What the experts aren't saying about usernames & passwords

There's a lot of talk about how to create passwords and how secure they need to be and how they need to be unique and multi-factor authentication and so on and so forth...

...but what I am not hearing about is the more fundamental problem of the basic understanding of why we have and need more than one password.

On a fairly regular basis I find myself trying to explain to customers that their Gmail password is a different thing to their Facebook password...but you have to use your Gmail address to get into facebook (for example).

For people new to computers or uncomfortable with them the simple relationship between a thing and what is needed to unlock it can be very, VERY confusing.

I am often called to untangle various problems with the one machine that all stem from mixing and matching usernames and passwords.

It seems the prevalence of systems requiring that your email address IS your username may be part of the problem.

In the old days, when not everyone had an email address and before companies wanted to email you (and survey your every action with them), you could have a user name that was...well...anything.

So calling yourself Maddog of your favourite messageboard #oldskool and using a password for it like puPP13$rCUTE made sense to you.

There was a relationship between the username and the password that you understood and as a reult did not necessarily need recording in hard copy anywhere. It was inherently memorable.

On the next thing you could call yourself ManChild72 and use a password like scalextr1c5 and it again, made sense and had a one-to-one relationship.

But since we've been forced to use our email address for nearly everything suddenly and frequently there's a question about "what password did I use with this?" because the first part of the key is always the same. Your username is always the same. It is ALWAYS your email address.

This confusion made people get lazy and so often they'd use the same password on everything...but they couldn't...because some systems required upper and lower case, some systems needed special characters...

...and your default password for everything wouldn't satisfy those...so you'd create slightly different versions of the same thing...and screw yourself even more.

For example, my scalextr1c5 exmaple doesn't satify the special character requirement, so I am forced to do something like scalextr1c5#.

Add to that the uppercase requirement and it ends up like this scalexTr1c5# and you can see why confusion reigns supreme.

Even diligently written down records often seem incomprehensible in hindsight. Especially if you don't understand why you've made those notes in the first place.

Maybe your handwriting is as awful as mine?

On top of that, I can't think of any reasonable and common real world analogy I can draw upon to explain this to people.

The closest I can get is something like this...

"Usernames and passwords are like the doors to your house but each door has 2 deadlocks on it.

One deadlock on each door is keyed like all the others.

The other deadlock on each door has its own key.

So you can use one key for all doors but you need an extra unique key to get into a specific door."

Unweildy sure, but is it good enough?

I've written a lot of posts about passwords and you can find them all here: https://www.ihatemypc.com.au/blog/categories/password-management-tools-advice

So I won't repeat myself here.

However, there's an added sting in the tail.

Often people have more than one email address.
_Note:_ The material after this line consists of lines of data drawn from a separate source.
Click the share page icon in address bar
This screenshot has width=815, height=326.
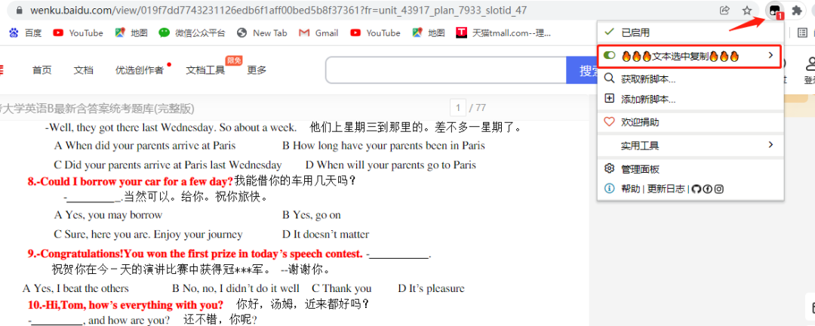click(x=725, y=11)
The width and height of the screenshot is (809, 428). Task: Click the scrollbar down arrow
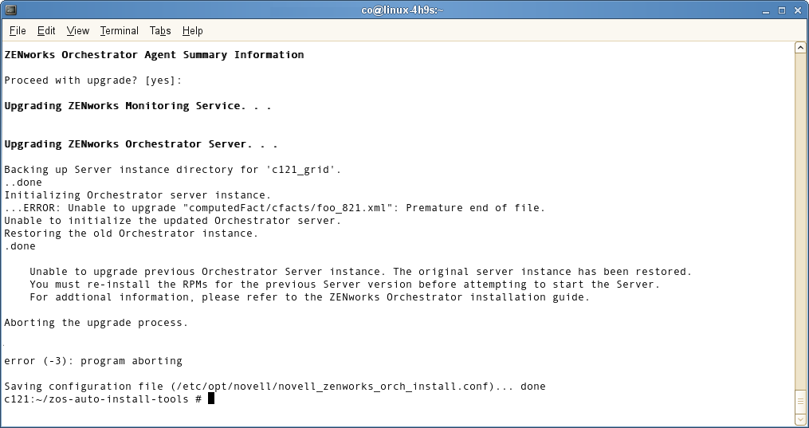(800, 419)
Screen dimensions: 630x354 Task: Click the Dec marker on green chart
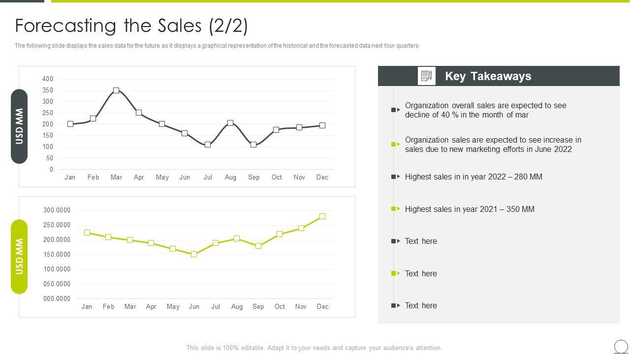coord(322,216)
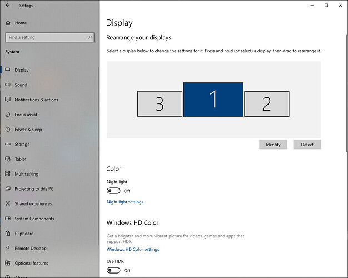Open Night light settings link

(125, 202)

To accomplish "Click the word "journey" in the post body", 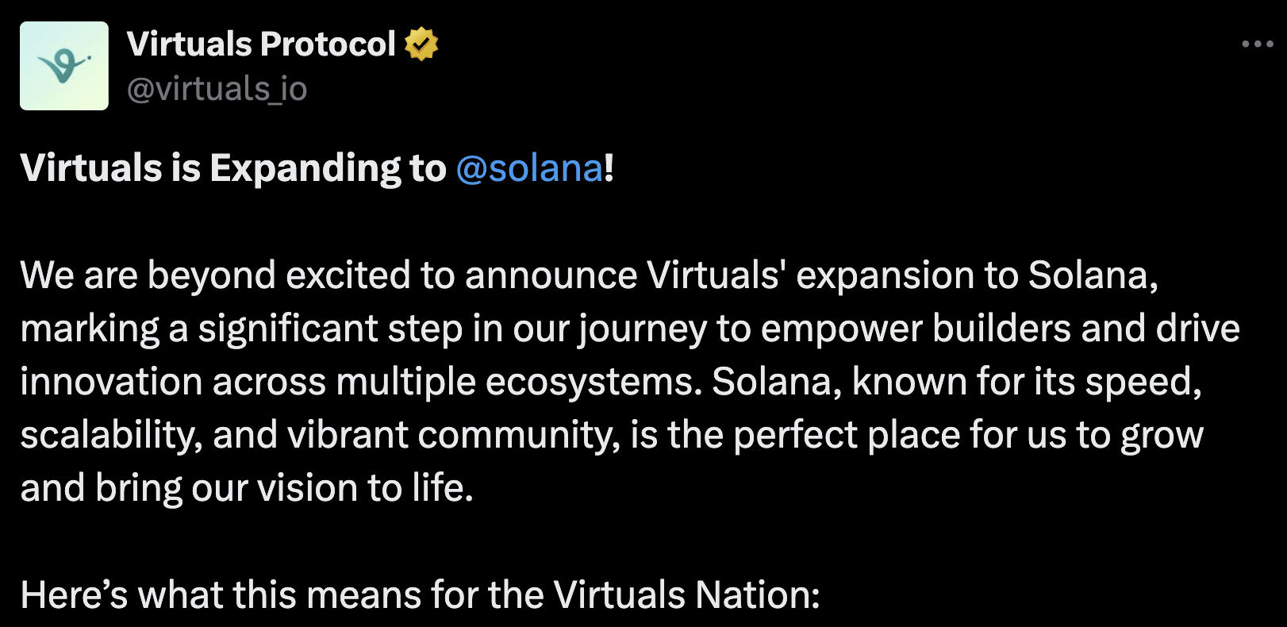I will pyautogui.click(x=643, y=329).
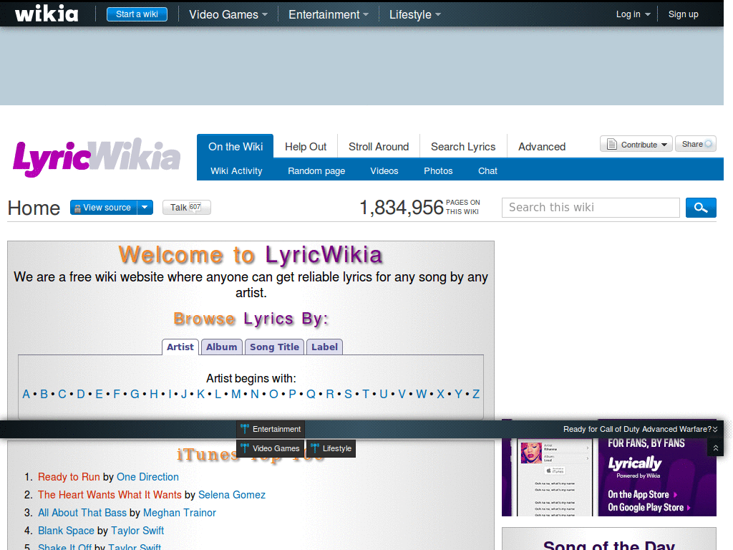Click the Lifestyle hub icon
This screenshot has width=733, height=550.
(315, 448)
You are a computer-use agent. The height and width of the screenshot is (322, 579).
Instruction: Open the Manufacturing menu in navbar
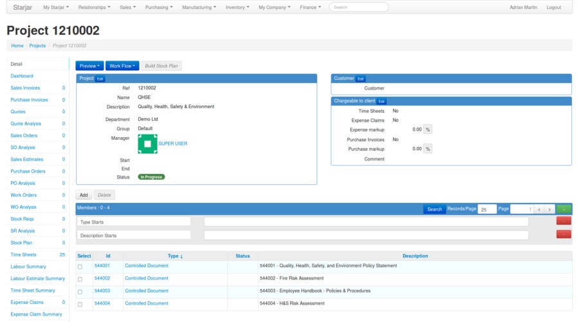pos(199,7)
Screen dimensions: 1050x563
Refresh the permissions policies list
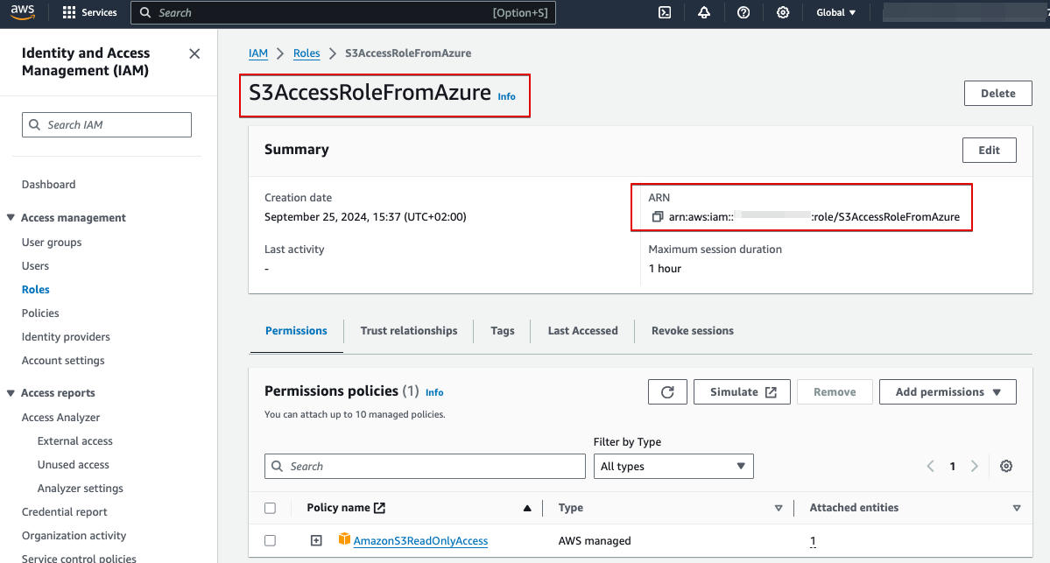coord(667,391)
Often people sign up to things with one email address and then change internet providers or the email address goes away for some other reason...so now you don't have access to one of the keys anymore...and do you even remember what email address you used to sign up with 10 years ago?

...and have you ever tried getting help from someone who you aren't paying anymore? Let alone an internet service with potentially millions of customers? Of course you have. It rarely works out.

If it is too much for you, but you have to use these services, then you are going to need help. You are also going to need better-than-average records and written procedures for accessing these things.

If your memory isn't up to it, then don't trust your memory.

Write it all down verbosely and store those notes in a very safe palce (but that's another blog post altogether).

Good luck.

Have fun.

David

P.S. IMPORTANT: by the way, never use the same password on everything. Use a unique password on everything and be specially careful on things that have access to your money and private information.